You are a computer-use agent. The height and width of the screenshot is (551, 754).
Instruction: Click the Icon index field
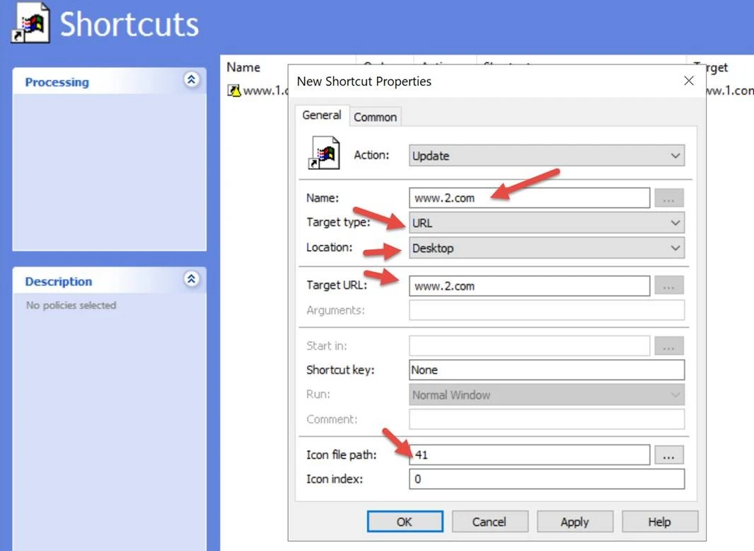(x=546, y=479)
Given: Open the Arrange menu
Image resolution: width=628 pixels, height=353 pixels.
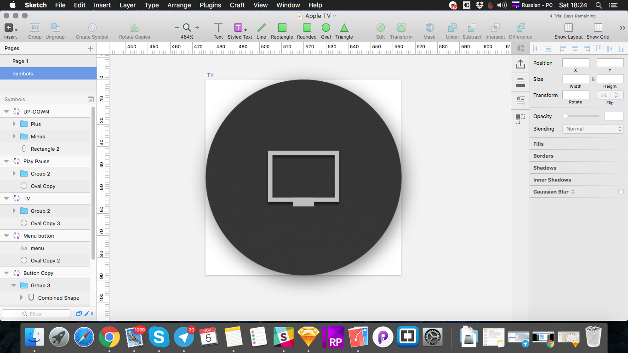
+===+
# YOUR OBJECTIVE
No pictures belong in the output. It should reproduce exactly the lines from the one containing "Instruction: Click the Icon index field" through the end of the data, both ends included.

# WRITTEN REPLY
Instruction: Click the Icon index field
(x=546, y=479)
Given: Open the Arrange menu
Image resolution: width=628 pixels, height=353 pixels.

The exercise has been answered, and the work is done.